The Death of the General Physical Exam

A Best Evidence Review

Charles P. Vega, MD


March 05, 2013

In This Article

The Study Design and Results

Researchers focused only on randomized trials that compared an intervention of general health checks with no health checks. Study participants were at least 18 years of age and unselected for specific health risk factors, and interventions were performed in settings outside the hospital. Observational studies were excluded because of the risk for selection bias, as were studies limited to examinations of adults aged 65 years or older because health checks in this population frequently used more intensive and specific interventions.

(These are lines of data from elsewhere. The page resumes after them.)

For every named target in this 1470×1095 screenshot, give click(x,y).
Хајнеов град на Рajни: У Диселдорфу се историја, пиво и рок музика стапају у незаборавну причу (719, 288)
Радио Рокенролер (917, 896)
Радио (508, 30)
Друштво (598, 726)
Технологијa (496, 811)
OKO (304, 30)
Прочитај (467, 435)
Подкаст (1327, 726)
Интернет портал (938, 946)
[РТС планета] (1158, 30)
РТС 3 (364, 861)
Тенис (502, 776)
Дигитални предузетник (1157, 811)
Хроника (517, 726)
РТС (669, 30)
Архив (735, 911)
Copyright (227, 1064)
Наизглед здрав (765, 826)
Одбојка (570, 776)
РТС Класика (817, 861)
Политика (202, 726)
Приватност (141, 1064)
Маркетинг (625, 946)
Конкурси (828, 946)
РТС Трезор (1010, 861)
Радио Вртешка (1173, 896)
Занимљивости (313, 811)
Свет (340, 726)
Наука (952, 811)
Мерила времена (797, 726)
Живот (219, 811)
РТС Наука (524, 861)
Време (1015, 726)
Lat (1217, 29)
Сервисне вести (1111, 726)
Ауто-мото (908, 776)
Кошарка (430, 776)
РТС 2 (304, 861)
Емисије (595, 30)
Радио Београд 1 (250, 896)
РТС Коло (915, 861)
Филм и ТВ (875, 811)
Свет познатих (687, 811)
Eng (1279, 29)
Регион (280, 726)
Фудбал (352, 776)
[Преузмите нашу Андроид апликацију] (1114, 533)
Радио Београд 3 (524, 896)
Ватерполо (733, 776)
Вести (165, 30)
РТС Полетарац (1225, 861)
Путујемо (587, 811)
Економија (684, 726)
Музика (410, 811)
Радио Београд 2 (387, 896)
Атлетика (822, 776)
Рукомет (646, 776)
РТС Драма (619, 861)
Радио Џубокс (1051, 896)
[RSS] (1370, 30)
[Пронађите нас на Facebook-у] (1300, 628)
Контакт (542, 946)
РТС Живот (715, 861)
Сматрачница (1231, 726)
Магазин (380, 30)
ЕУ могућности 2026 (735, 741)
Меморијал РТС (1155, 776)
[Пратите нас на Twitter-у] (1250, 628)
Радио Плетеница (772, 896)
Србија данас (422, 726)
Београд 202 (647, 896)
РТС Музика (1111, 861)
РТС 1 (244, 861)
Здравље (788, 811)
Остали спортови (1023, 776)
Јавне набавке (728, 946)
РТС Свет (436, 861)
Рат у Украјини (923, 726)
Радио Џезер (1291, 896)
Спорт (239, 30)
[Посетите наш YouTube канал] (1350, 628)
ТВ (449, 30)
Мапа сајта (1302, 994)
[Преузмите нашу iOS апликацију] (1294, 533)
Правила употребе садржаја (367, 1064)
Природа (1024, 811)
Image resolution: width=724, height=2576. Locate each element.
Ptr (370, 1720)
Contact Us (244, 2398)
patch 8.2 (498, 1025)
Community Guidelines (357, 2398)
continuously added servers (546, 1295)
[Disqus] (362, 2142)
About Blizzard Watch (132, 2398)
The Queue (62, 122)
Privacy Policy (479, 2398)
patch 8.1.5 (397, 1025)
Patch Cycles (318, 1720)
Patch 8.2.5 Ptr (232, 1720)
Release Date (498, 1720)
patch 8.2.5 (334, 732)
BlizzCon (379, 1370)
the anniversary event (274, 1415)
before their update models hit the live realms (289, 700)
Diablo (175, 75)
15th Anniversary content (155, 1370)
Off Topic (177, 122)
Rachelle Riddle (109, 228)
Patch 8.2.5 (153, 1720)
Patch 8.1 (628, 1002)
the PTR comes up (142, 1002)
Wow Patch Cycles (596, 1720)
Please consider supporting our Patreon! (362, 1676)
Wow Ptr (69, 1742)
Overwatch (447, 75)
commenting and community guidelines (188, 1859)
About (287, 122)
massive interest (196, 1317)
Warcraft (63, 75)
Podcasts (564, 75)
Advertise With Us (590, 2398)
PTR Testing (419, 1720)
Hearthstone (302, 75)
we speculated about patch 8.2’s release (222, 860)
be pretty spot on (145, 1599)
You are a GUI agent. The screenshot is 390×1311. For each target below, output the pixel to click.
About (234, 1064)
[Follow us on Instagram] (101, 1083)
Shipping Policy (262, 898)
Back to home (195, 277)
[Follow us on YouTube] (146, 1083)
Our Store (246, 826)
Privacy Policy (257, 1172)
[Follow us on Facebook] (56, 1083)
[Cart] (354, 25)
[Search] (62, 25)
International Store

General health checks were defined as screening examinations for multiple conditions, not just one particular disease state. The primary outcomes of the review were total mortality and disease-specific mortality. Researchers also evaluated rates of major health events, new diagnoses, admission to hospital, disability, patient peace of mind, self-reported health, absence from work, and the use of healthcare resources. Meta-analysis was possible only for the primary outcomes.

In all, 14 trials with a total of 182,880 participants provided data for study analysis. The duration of follow-up varied from 1 to 22 years. Health screening took place in a variety of settings. Overall, the risk for bias in the included research was low to moderate. Two studies were biased toward a negative result, whereas 1 study appeared to be biased toward finding that general health checks were effective.

Nine studies examined overall mortality as an outcome, and general health checks did not influence this result (risk ratio [RR], 0.99; 95% confidence interval [CI], 0.95-1.03). There was no heterogeneity among studies for this outcome. General health checks were also ineffective in preventing cardiovascular mortality (RR, 1.03; 95% CI, 0.91-1.17) and cancer mortality (RR, 1.01; 95% CI, 0.92-1.12).

These cause-specific mortality outcomes were associated with more heterogeneity among studies. One-time health checks were associated with a trend toward a higher risk for cancer mortality, whereas a series of checks promoted a nonsignificant trend toward a lower rate of cancer mortality.

Major health events, such as myocardial infarction, were less commonly reported, but general health checks had no significant effect on the rate of these events. However, general health checks were associated with a higher incidence of chronic disease, because screening tests found patients who were previously undiagnosed. Rates of hypertension and hypercholesterolemia increased after general health checks in one study, and the overall rate of chronic illness increased in another. Two of 4 trials that tracked the use of antihypertensive drugs noted an increase in their use after implementation of general health examinations, but no study evaluated the overall use of medications.

There were few data on the effect of general health checks on admission to hospital, disability, worry, absence from work, or number of additional physician visits to generalists or specialists. Of the 4 studies that evaluated participants' self-reported health, 2 demonstrated that general health checks were associated with improvements in these reports. However, there was a high risk for bias in both of these positive trials.